Maar op die donkere aarde is er ellende, verdriet, en vooral geen zingeving, lijkt het. Een oude ziel voelt zich hier niet thuis, spiritueel als hij is en verlangend naar het licht. Hij wil weg, vluchten, in drank en drugs, als het even kan. Drugsverslaafden zijn vaak oude zielen voor wie het aardse leven te banaal, te donker is. Ze kunnen hun ‘ik’ niet op de aarde neerzetten, zijn vaak ook niet goed geaard, zoals dat heet. Ze zoeken, blijven zoeken naar het licht in de wereld, hopend dat iemand hen de weg kan wijzen. Ze verwachten dat dat licht buiten hen ligt. Dat moet hen redden, als een helpende vader of moeder. Ze zijn oud, maar daarin zijn ze hulpbehoevend als een kind.
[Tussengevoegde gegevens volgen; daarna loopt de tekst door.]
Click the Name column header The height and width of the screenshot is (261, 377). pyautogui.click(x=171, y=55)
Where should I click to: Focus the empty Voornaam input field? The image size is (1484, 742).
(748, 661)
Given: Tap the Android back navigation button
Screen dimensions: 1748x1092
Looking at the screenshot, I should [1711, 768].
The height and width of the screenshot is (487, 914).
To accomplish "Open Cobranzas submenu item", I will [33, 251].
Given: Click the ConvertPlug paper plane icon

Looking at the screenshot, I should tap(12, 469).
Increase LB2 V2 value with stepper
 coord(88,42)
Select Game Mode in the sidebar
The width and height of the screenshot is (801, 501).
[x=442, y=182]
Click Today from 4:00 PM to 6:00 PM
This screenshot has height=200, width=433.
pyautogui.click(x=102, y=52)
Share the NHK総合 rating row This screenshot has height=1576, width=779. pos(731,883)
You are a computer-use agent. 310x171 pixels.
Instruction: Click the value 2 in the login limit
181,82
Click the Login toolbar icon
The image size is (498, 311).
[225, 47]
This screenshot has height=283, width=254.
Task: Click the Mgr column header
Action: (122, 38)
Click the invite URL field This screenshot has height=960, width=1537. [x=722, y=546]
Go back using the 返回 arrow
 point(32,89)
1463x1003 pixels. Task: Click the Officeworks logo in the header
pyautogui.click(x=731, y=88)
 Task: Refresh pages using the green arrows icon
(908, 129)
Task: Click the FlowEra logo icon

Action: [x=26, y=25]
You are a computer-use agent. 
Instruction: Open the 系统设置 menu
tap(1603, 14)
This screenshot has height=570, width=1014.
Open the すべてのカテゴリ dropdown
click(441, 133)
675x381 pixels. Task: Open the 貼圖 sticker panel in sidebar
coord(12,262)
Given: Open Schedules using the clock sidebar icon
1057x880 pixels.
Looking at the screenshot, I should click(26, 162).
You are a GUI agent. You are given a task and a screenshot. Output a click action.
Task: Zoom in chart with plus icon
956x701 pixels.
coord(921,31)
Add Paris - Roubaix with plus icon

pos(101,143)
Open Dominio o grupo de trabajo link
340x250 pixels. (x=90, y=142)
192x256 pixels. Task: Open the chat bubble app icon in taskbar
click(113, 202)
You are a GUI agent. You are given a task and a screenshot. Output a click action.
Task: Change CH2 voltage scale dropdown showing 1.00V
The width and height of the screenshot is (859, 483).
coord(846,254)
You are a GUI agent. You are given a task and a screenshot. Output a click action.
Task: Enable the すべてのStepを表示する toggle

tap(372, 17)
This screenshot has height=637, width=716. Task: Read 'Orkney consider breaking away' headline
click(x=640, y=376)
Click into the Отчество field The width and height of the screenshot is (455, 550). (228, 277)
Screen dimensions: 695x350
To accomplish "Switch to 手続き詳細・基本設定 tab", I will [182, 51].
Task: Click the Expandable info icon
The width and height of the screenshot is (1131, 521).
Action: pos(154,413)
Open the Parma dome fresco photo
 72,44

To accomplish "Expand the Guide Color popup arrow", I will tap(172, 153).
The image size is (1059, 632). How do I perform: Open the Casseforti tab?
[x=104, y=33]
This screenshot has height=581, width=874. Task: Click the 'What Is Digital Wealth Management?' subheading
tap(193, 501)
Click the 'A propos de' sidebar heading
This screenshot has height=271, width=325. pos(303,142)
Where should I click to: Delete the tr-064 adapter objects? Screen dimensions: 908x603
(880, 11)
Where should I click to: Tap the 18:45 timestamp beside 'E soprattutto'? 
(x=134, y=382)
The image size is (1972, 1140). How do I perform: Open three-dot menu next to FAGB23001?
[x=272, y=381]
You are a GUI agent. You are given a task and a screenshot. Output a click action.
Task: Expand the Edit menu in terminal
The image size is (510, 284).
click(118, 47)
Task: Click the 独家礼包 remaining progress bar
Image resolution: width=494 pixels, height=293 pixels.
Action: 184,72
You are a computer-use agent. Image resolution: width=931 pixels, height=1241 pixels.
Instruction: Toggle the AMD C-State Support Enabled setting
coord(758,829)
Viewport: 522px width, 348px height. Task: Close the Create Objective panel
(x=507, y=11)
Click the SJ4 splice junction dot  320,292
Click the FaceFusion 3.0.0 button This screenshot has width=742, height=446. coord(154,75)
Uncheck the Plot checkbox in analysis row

Zwaar, hun leven is zwaar. Des te meer ze zich afzetten, zich niet willen verbinden met het banale in de wereld, in de rotzooi die er is, de hebzucht, het botte egoïsme, de oppervlakkigheid, het verkwistende consumeergedrag, noem maar op, des te zwaarder is hun leven en des te geïsoleerder voelen ze zich ten opzichte van hun omgeving. Het gevolg is: eenzaamheid, een zich niet begrepen voelen, een willen vluchten in zweverige fantasieën over hoe de wereld er uit zou moeten zien.
Oude zielen zijn geneigd in hun hoofd te zitten, van daaruit alles te willen beredeneren en te verklaren. Met als gevolg (zeer) sombere vaststellingen over hoe de mensheid in elkaar steekt. Daar willen ze geen onderdeel van uitmaken, o nee. Oude zielen hebben (te) veel verleden en (voor hun gevoel te) weinig toekomst.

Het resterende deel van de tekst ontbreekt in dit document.